What % of these cars are paid for by these drivers' businesses? For example, how many VP's are there in the Fortune 2500 on car plans - maybe 25,000 to 50,000? How many people in similar sized private businesses. Another 50,000?
I find it unlikely that the CEO of $100 million/yr up companies tells his Veeps that they can't spend more than $1200 on a car unless it comes right off the top of their $200K comp package. And they all go 'ouch'.
Many of the people driving these cars aren't buying them or paying for them. They don't bail to a Lexus because the can't afford an S55. They drive it because of the way it looks, drives and how reliable it is. These days it looks like a very, very good decision amongst their peers. Maybe they look at an S55 and wonder how silly that would look in the lot - worrying about a "Feeling your oats, Charlie?" comment as if they were 23 again and dumping their paychecks into NOx upgrades for your Civic.
So the real issue here is to put some facts and figures out there that talk about the 'buyers' financial profiles and where the money comes from that actually pays for them. Last time I checked with my MB/BMW friends, more than 75% here in New England were leasing.
Small money from $65K to $80K in a lease.
May 26, 2004 (4:44 am)
If having multiple models in one product range doesn't help sales then what is the point?
I mean if Mercedes sells only a S430 and sells, for example, 20K units annually, or sells a S430, S500, S600, S55, and still sells only 20K units annually, why would they spend the millions of additional dollars in development, manufacturing, engineering, marketing, legalizing(engines & names) if they end up selling no additional units of the product? Mercedes would essentially end up making less money per car(a lot less) by having multiple engines in the same body style car for no reason.
It's quite obvious Mercedes having a S430, S500, S55, S600 helps it reach a larger potential buying audience. Such as the S55 helps the S-class reach a buyer who wants a the room of a S-class but wants a much sportier car, without the S55, Mercedes would probably lose that sale to BMW, or now Maserati.
May 26, 2004 (6:08 am)
Good points except the ownership factor. Most people buying or leasing these cars are doing it with their own money. Direct payments by companies for cars are almost unheard of now and car allowances as part of salary are usually in the $500-$700 a month range (pre-tax). They are also less and less common than in the late 90's. Unlike salaries, once they are set they are not adjusted for inflation. I would bet that the Lease-buy ratio is 50-50 up front and some buy the cars at lease end as well. My experience is that it is better to lease and buy at lease end with these cars rather than buy up front - in most cases.
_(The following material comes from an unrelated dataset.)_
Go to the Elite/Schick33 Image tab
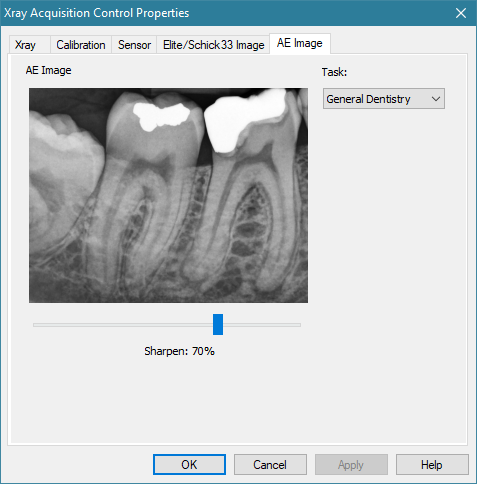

Maxhonda99 - The S55 and S600 are halo cars as far as I'm concerned. The S600 only sells about 1,000 units a year in the US. Only 15,000 AMG cars are sold annually worldwide and the S55 probably is a small percentage of those cars. But sometimes when you read these boards those AMG's are represented as if they are mainstream MB's rather than cars that represent 1.5% of their worldwide sales. Though the S55 and S600 represent miniscule sales numbers by themselves their halo effect helps sell mainstream S-class cars. But again that is a gap Lexus - even more so than BMW - intends to close in the next few years. Right now there is no halo effect for the LS430.
#5084 of 24726 ljflx I don't agree ... got a reference?
May 26, 2004 (6:27 am)
And it's still small money...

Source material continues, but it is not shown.